__INSTRUCTIONS FOR THE TASK__:
Write out all of the entries exactly as given.

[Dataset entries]
________________
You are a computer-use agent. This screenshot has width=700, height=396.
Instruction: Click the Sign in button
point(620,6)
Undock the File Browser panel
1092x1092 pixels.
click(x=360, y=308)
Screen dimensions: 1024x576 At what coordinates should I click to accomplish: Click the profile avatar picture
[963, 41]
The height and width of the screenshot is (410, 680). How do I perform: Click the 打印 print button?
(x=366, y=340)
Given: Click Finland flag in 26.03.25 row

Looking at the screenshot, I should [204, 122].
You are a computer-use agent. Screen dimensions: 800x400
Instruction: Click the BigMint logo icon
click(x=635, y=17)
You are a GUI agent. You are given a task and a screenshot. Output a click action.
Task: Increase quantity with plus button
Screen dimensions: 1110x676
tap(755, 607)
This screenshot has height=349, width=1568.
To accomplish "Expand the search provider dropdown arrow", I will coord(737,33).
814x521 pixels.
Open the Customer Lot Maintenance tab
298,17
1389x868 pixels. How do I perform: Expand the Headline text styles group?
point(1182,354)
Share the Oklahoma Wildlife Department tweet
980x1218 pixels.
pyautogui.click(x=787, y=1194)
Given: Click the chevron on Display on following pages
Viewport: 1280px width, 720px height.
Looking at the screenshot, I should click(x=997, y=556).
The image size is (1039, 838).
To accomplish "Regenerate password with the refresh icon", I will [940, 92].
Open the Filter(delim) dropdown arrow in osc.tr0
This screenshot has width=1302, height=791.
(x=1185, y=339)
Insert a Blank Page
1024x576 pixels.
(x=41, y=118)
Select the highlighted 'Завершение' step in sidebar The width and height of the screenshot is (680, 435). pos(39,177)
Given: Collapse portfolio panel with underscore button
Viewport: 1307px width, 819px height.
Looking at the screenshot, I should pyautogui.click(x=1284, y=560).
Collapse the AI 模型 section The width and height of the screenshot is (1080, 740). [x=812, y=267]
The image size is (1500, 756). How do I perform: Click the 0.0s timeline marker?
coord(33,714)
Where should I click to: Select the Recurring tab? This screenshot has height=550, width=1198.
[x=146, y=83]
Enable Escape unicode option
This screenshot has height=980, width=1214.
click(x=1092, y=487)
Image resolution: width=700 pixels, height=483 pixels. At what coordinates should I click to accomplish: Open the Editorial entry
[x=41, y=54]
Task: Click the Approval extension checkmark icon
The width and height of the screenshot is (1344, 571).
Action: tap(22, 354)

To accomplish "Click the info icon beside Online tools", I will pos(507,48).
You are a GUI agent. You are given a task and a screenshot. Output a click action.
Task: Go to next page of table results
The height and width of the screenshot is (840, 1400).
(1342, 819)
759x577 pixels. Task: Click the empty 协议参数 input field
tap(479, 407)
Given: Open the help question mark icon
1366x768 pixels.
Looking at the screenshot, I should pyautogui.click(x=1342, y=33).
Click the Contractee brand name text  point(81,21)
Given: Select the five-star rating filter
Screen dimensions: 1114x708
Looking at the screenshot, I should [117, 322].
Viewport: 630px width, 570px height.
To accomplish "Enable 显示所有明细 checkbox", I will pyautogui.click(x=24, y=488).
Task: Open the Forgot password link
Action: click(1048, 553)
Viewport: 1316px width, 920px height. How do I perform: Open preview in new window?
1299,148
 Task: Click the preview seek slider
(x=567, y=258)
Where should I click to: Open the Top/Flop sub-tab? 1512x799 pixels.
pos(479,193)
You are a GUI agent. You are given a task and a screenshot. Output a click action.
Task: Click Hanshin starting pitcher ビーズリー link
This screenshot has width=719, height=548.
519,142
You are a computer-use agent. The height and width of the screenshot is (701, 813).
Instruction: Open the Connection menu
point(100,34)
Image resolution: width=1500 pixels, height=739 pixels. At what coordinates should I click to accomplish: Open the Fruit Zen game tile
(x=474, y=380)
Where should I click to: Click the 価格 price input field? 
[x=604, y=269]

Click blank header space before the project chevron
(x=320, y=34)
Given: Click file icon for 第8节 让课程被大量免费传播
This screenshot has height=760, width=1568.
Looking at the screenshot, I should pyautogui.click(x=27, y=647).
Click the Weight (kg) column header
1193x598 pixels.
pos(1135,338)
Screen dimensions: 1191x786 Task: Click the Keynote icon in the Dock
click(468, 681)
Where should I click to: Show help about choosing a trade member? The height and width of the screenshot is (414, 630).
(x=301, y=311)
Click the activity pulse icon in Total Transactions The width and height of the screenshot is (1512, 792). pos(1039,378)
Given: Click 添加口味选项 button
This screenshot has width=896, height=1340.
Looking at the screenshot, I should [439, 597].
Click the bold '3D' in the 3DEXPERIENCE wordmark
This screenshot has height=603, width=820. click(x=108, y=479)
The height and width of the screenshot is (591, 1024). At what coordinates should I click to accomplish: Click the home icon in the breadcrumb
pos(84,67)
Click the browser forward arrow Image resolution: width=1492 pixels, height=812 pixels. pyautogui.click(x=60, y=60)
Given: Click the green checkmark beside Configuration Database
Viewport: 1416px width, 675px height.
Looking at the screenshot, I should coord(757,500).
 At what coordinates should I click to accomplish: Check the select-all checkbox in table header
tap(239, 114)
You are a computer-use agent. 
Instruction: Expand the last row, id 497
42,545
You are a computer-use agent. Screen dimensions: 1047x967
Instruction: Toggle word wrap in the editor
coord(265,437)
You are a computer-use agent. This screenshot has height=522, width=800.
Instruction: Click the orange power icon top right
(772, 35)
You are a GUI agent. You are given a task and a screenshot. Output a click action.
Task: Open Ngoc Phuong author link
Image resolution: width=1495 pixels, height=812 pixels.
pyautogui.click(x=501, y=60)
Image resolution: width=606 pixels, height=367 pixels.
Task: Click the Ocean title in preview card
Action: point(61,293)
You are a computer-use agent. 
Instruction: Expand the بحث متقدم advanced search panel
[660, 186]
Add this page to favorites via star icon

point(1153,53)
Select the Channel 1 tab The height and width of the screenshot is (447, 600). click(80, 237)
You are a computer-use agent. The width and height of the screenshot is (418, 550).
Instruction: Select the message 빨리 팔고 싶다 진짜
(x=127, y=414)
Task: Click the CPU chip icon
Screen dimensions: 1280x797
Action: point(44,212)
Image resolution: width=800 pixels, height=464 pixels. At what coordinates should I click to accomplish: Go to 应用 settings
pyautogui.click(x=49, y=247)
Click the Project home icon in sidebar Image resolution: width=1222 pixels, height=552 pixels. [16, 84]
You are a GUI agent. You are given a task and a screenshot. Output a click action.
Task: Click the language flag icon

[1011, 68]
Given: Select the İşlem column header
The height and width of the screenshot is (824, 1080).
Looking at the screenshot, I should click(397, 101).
________________
__EXPECTED ANSWER__:
You are a computer-use agent. This screenshot has width=700, height=396.
Instruction: Click the Sign in button
point(620,6)
Undock the File Browser panel
1092x1092 pixels.
click(x=360, y=308)
Screen dimensions: 1024x576 At what coordinates should I click to accomplish: Click the profile avatar picture
[963, 41]
The height and width of the screenshot is (410, 680). How do I perform: Click the 打印 print button?
(x=366, y=340)
Given: Click Finland flag in 26.03.25 row

Looking at the screenshot, I should [204, 122].
You are a computer-use agent. Screen dimensions: 800x400
Instruction: Click the BigMint logo icon
click(x=635, y=17)
You are a GUI agent. You are given a task and a screenshot. Output a click action.
Task: Increase quantity with plus button
Screen dimensions: 1110x676
tap(755, 607)
This screenshot has height=349, width=1568.
To accomplish "Expand the search provider dropdown arrow", I will coord(737,33).
814x521 pixels.
Open the Customer Lot Maintenance tab
298,17
1389x868 pixels. How do I perform: Expand the Headline text styles group?
point(1182,354)
Share the Oklahoma Wildlife Department tweet
980x1218 pixels.
pyautogui.click(x=787, y=1194)
Given: Click the chevron on Display on following pages
Viewport: 1280px width, 720px height.
Looking at the screenshot, I should click(x=997, y=556).
The image size is (1039, 838).
To accomplish "Regenerate password with the refresh icon", I will [940, 92].
Open the Filter(delim) dropdown arrow in osc.tr0
This screenshot has width=1302, height=791.
(x=1185, y=339)
Insert a Blank Page
1024x576 pixels.
(x=41, y=118)
Select the highlighted 'Завершение' step in sidebar The width and height of the screenshot is (680, 435). pos(39,177)
Given: Collapse portfolio panel with underscore button
Viewport: 1307px width, 819px height.
Looking at the screenshot, I should pyautogui.click(x=1284, y=560).
Collapse the AI 模型 section The width and height of the screenshot is (1080, 740). [x=812, y=267]
The image size is (1500, 756). How do I perform: Click the 0.0s timeline marker?
coord(33,714)
Where should I click to: Select the Recurring tab? This screenshot has height=550, width=1198.
[x=146, y=83]
Enable Escape unicode option
This screenshot has height=980, width=1214.
click(x=1092, y=487)
Image resolution: width=700 pixels, height=483 pixels. At what coordinates should I click to accomplish: Open the Editorial entry
[x=41, y=54]
Task: Click the Approval extension checkmark icon
The width and height of the screenshot is (1344, 571).
Action: tap(22, 354)

To accomplish "Click the info icon beside Online tools", I will pos(507,48).
You are a GUI agent. You are given a task and a screenshot. Output a click action.
Task: Go to next page of table results
The height and width of the screenshot is (840, 1400).
(1342, 819)
759x577 pixels. Task: Click the empty 协议参数 input field
tap(479, 407)
Given: Open the help question mark icon
1366x768 pixels.
Looking at the screenshot, I should pyautogui.click(x=1342, y=33).
Click the Contractee brand name text  point(81,21)
Given: Select the five-star rating filter
Screen dimensions: 1114x708
Looking at the screenshot, I should [117, 322].
Viewport: 630px width, 570px height.
To accomplish "Enable 显示所有明细 checkbox", I will pyautogui.click(x=24, y=488).
Task: Open the Forgot password link
Action: click(1048, 553)
Viewport: 1316px width, 920px height. How do I perform: Open preview in new window?
1299,148
 Task: Click the preview seek slider
(x=567, y=258)
Where should I click to: Open the Top/Flop sub-tab? 1512x799 pixels.
pos(479,193)
You are a GUI agent. You are given a task and a screenshot. Output a click action.
Task: Click Hanshin starting pitcher ビーズリー link
This screenshot has width=719, height=548.
519,142
You are a computer-use agent. The height and width of the screenshot is (701, 813).
Instruction: Open the Connection menu
point(100,34)
Image resolution: width=1500 pixels, height=739 pixels. At what coordinates should I click to accomplish: Open the Fruit Zen game tile
(x=474, y=380)
Where should I click to: Click the 価格 price input field? 
[x=604, y=269]

Click blank header space before the project chevron
(x=320, y=34)
Given: Click file icon for 第8节 让课程被大量免费传播
This screenshot has height=760, width=1568.
Looking at the screenshot, I should pyautogui.click(x=27, y=647).
Click the Weight (kg) column header
1193x598 pixels.
pos(1135,338)
Screen dimensions: 1191x786 Task: Click the Keynote icon in the Dock
click(468, 681)
Where should I click to: Show help about choosing a trade member? The height and width of the screenshot is (414, 630).
(x=301, y=311)
Click the activity pulse icon in Total Transactions The width and height of the screenshot is (1512, 792). pos(1039,378)
Given: Click 添加口味选项 button
This screenshot has width=896, height=1340.
Looking at the screenshot, I should [439, 597].
Click the bold '3D' in the 3DEXPERIENCE wordmark
This screenshot has height=603, width=820. click(x=108, y=479)
The height and width of the screenshot is (591, 1024). At what coordinates should I click to accomplish: Click the home icon in the breadcrumb
pos(84,67)
Click the browser forward arrow Image resolution: width=1492 pixels, height=812 pixels. pyautogui.click(x=60, y=60)
Given: Click the green checkmark beside Configuration Database
Viewport: 1416px width, 675px height.
Looking at the screenshot, I should coord(757,500).
 At what coordinates should I click to accomplish: Check the select-all checkbox in table header
tap(239, 114)
You are a computer-use agent. 
Instruction: Expand the last row, id 497
42,545
You are a computer-use agent. Screen dimensions: 1047x967
Instruction: Toggle word wrap in the editor
coord(265,437)
You are a computer-use agent. This screenshot has height=522, width=800.
Instruction: Click the orange power icon top right
(772, 35)
You are a GUI agent. You are given a task and a screenshot. Output a click action.
Task: Open Ngoc Phuong author link
Image resolution: width=1495 pixels, height=812 pixels.
pyautogui.click(x=501, y=60)
Image resolution: width=606 pixels, height=367 pixels.
Task: Click the Ocean title in preview card
Action: point(61,293)
You are a computer-use agent. 
Instruction: Expand the بحث متقدم advanced search panel
[660, 186]
Add this page to favorites via star icon

point(1153,53)
Select the Channel 1 tab The height and width of the screenshot is (447, 600). click(80, 237)
You are a computer-use agent. The width and height of the screenshot is (418, 550).
Instruction: Select the message 빨리 팔고 싶다 진짜
(x=127, y=414)
Task: Click the CPU chip icon
Screen dimensions: 1280x797
Action: point(44,212)
Image resolution: width=800 pixels, height=464 pixels. At what coordinates should I click to accomplish: Go to 应用 settings
pyautogui.click(x=49, y=247)
Click the Project home icon in sidebar Image resolution: width=1222 pixels, height=552 pixels. [16, 84]
You are a GUI agent. You are given a task and a screenshot. Output a click action.
Task: Click the language flag icon

[1011, 68]
Given: Select the İşlem column header
The height and width of the screenshot is (824, 1080).
Looking at the screenshot, I should click(397, 101).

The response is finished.